### FUENTE
________________________________________
Los altos decibeles alcanzados por las declaraciones de las autoridades de lado y lado desataron el temor a una guerra comercial bilateral de gran calado entre los dos gigantes, con implicaciones serias para terceros países.

El mundo se mantuvo en ascuas a la espera de que este primer encuentro entre los expertos embajadores de ambas partes pudiera ser el inicio de un entendimiento tranquilizador de las aguas. Pero no ha sido así.

Las tratativas apenas fueron útiles para efectuar un diagnóstico de la situación y para que las partes expresaran sus básicas aspiraciones. Estados Unidos hizo la constatación de que el déficit comercial existente entre las dos más grandes economías del planeta arroja un desfavorable saldo para sí de 400.000 millones de dólares, que espera ver reducido a la mitad en breve plazo. Para alcanzar una solución a este desequilibrio, Norteamérica aspiraría a que Pekín desmonte el vasto plan de subsidios que constituye el proyecto Made in China 2025 para impulsar su industria tecnológica.
________________________________________
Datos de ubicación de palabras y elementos
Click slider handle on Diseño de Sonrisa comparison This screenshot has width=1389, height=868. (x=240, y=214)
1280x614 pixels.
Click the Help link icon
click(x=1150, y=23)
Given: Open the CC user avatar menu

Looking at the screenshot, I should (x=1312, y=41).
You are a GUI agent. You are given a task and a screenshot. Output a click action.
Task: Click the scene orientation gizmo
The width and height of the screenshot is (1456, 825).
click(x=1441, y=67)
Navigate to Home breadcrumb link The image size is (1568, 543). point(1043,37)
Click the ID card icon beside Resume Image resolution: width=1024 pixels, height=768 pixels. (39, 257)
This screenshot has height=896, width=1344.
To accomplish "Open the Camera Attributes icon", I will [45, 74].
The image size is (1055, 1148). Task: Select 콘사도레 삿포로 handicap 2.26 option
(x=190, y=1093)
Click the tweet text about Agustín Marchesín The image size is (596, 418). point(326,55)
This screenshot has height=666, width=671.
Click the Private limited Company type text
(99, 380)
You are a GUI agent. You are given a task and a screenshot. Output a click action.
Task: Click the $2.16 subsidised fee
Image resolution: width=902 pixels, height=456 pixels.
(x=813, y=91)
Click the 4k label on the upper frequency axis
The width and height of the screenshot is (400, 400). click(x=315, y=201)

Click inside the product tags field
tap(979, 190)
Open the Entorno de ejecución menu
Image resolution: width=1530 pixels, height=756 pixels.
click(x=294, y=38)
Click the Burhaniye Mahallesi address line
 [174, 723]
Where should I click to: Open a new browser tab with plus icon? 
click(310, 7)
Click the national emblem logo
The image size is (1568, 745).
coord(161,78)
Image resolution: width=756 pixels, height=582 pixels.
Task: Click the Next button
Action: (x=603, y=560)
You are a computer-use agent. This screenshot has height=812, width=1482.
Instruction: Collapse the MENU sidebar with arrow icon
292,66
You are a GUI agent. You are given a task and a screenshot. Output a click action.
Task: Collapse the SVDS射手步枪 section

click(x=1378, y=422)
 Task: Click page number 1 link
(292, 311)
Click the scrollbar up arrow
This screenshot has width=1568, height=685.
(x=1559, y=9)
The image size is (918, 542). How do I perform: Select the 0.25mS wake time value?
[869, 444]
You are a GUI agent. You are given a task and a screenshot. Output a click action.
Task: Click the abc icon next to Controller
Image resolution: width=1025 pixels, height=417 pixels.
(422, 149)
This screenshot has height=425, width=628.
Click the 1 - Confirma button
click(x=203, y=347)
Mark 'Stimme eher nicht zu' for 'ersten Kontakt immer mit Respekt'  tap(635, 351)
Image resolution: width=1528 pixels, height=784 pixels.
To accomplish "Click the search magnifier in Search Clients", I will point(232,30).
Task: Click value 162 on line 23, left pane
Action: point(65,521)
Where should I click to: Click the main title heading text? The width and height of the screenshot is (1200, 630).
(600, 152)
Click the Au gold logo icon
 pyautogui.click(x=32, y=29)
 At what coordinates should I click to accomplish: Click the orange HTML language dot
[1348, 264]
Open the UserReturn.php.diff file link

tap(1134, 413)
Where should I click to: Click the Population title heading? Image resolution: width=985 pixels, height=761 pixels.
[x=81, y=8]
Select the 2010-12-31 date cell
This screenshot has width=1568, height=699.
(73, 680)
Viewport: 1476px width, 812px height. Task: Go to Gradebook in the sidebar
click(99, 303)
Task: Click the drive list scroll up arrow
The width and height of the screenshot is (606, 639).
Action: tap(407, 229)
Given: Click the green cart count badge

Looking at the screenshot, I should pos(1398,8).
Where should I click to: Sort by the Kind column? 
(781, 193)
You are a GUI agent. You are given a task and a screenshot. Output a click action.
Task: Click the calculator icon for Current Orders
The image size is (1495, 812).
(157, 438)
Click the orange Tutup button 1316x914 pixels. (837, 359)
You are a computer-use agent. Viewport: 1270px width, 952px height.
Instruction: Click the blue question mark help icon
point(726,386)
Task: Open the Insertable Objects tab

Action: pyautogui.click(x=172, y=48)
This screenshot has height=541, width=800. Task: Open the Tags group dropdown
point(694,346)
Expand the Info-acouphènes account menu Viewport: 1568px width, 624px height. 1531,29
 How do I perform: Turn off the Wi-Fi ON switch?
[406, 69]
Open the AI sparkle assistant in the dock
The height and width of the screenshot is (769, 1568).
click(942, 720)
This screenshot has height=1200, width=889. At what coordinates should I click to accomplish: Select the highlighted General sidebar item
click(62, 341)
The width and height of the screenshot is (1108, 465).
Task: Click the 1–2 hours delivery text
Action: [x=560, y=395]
________________________________________
Prosigue con el texto sobre las negociaciones comerciales entre Estados Unidos y China a partir de su última oración.

A China no le faltaron espuelas. Ella pidió un acceso mayor al mercado americano de sus empresas tecnológicas y que sean desmontados los aranceles de 25% impuestos por los estadounidenses el mes pasado, sobre un conjunto de importaciones que superan los 50.000 millones de dólares. De ser esto alcanzado, China estaría de acuerdo en eliminar sus tasas de 25% sobre la soja, rebajaría los aranceles a la importación de automóviles estadounidenses y compraría más artículos de su socio norteamericano.

Si la guerra en ciernes tuviera solo una vertiente económica, China tendría mucho más que perder por ser su economía mucho más dependiente de sus ventas externas que Estados Unidos. Una quinta parte de sus exportaciones globales que va a suelo norteamericano pudiera sufrir un impacto considerable. El año pasado ello ascendió a 506.000 millones de dólares, mientras que la cuenta en sentido contrario fue apenas de 130.000 millones.

Pero todo hace pensar que esta supuesta guerra comporta bastante más que cifras de comercio. Pareciera tratarse, más bien, de una confrontación de poder.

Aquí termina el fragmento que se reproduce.